Could you reproduce, exactly and alone, the lines running from the one with "Screen dimensions: 611x1024" to the end of the data below?

Entries taken from a collection:
◇ ◇ ◇

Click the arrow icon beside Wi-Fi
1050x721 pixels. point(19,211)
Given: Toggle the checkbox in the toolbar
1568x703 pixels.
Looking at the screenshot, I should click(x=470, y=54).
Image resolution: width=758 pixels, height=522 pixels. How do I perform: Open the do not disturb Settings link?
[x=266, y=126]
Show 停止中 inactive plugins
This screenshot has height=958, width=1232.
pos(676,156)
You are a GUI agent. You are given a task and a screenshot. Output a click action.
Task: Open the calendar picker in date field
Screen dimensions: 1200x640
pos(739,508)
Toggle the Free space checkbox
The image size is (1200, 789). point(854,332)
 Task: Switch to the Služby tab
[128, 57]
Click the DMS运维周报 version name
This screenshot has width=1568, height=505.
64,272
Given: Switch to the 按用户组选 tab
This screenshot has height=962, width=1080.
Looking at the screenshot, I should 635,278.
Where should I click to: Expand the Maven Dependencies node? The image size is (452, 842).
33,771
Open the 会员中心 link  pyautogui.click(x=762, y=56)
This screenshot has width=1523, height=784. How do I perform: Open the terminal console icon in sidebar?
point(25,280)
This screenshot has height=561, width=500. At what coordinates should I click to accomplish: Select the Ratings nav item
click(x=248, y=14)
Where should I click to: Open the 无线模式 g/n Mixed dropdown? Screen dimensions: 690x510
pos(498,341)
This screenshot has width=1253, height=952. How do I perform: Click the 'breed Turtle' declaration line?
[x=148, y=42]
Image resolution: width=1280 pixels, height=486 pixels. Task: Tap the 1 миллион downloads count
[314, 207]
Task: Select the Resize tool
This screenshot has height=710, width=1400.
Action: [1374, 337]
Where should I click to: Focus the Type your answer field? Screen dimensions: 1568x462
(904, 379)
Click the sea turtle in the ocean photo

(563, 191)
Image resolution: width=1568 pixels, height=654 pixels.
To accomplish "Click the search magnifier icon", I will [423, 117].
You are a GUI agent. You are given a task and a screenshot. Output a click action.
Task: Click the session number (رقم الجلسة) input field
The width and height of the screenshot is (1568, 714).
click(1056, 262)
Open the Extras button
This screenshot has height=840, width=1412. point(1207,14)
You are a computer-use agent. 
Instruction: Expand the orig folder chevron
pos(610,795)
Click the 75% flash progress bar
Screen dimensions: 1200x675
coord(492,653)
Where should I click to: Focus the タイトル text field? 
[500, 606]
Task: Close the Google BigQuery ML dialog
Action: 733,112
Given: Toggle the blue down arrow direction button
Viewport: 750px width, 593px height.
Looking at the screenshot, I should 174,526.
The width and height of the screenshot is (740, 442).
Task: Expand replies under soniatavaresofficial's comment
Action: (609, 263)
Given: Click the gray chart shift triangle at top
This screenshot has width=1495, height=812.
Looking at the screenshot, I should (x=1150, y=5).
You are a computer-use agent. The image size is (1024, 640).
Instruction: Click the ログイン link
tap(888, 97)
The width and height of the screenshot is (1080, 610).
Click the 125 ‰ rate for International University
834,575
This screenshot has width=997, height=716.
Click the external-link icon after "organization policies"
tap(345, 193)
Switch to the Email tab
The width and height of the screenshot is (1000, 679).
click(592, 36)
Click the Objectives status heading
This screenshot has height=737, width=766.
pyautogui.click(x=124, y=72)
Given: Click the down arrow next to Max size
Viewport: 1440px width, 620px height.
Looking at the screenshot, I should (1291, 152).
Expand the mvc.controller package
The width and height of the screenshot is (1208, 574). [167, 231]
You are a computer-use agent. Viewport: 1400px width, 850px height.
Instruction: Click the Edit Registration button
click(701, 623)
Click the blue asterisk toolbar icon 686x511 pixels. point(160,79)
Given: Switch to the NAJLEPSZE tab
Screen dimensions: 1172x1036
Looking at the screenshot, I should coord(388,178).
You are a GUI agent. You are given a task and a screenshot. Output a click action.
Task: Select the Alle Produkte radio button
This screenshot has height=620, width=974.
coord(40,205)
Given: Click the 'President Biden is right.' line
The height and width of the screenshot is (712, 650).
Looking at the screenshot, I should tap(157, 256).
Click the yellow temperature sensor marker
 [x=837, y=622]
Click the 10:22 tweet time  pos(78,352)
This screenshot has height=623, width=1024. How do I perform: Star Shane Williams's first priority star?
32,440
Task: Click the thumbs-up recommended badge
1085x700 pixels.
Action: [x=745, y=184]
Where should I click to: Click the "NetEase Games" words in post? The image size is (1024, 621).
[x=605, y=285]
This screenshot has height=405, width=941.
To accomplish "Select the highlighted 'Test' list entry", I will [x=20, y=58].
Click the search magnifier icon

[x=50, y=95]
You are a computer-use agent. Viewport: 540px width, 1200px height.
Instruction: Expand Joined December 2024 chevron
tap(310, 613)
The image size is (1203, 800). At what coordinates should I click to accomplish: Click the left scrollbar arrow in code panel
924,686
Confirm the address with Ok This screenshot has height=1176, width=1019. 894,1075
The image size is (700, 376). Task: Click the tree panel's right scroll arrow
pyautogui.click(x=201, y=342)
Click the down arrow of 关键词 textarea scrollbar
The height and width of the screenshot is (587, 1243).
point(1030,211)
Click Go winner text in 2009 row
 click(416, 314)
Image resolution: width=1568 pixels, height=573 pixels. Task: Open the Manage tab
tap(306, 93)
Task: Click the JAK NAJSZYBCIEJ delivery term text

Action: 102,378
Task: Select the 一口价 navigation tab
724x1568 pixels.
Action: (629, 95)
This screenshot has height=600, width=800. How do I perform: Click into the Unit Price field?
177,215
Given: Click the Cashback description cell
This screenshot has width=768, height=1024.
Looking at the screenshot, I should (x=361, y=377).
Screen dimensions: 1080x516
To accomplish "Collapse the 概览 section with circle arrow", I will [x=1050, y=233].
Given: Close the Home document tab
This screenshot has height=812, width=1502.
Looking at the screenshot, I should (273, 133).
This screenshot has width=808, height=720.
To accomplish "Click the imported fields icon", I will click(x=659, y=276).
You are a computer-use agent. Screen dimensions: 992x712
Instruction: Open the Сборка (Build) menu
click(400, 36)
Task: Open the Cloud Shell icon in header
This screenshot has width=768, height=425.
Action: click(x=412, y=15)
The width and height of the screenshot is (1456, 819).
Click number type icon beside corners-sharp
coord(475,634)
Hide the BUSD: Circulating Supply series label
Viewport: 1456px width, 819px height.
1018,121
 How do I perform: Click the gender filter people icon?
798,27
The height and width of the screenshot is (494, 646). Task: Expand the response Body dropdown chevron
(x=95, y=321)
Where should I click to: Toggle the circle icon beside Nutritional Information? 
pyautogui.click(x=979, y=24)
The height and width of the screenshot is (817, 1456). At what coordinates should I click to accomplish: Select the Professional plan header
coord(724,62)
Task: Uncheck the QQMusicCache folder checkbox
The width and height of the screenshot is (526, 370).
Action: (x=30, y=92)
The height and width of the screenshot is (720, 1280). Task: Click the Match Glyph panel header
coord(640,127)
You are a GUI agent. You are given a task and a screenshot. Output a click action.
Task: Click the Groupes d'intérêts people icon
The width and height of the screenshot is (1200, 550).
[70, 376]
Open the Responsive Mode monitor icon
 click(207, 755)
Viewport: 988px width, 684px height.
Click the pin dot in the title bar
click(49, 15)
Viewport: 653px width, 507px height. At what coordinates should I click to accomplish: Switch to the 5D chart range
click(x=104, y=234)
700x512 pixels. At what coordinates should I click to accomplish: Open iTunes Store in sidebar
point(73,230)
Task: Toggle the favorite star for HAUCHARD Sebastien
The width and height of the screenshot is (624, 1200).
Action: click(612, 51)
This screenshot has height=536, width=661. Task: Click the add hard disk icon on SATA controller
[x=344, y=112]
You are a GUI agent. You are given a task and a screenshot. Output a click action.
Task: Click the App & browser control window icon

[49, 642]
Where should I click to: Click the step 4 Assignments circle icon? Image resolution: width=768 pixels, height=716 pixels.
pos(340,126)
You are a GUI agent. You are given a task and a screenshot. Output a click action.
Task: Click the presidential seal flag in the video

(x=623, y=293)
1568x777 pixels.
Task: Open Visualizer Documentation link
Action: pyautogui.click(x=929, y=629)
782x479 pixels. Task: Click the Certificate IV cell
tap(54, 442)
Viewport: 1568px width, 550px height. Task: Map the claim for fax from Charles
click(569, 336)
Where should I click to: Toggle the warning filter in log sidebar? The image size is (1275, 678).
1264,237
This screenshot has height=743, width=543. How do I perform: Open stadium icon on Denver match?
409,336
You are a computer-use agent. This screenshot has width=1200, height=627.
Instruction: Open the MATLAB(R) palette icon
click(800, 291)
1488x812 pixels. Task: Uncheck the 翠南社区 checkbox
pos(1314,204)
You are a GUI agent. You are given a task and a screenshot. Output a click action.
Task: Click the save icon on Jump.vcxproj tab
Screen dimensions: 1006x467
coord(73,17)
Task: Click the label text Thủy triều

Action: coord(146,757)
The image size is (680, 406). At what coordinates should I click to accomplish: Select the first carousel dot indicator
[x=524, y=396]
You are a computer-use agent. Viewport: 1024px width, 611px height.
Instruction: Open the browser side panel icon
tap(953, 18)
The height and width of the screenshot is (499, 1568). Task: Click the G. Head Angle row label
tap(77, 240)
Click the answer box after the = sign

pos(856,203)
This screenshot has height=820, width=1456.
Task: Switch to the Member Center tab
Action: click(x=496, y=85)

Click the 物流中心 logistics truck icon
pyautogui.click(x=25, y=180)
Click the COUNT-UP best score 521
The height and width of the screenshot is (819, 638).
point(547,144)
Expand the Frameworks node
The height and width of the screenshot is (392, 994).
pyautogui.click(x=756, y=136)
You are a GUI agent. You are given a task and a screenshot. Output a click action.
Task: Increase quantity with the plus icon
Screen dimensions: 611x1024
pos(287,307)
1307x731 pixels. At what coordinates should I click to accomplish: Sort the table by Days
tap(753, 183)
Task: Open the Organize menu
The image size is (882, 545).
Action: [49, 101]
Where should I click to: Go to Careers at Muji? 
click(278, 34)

◇ ◇ ◇

OUTPUT FOR THIS EXERCISE:
Screen dimensions: 611x1024
pos(287,307)
1307x731 pixels. At what coordinates should I click to accomplish: Sort the table by Days
tap(753, 183)
Task: Open the Organize menu
The image size is (882, 545).
Action: [49, 101]
Where should I click to: Go to Careers at Muji? 
click(278, 34)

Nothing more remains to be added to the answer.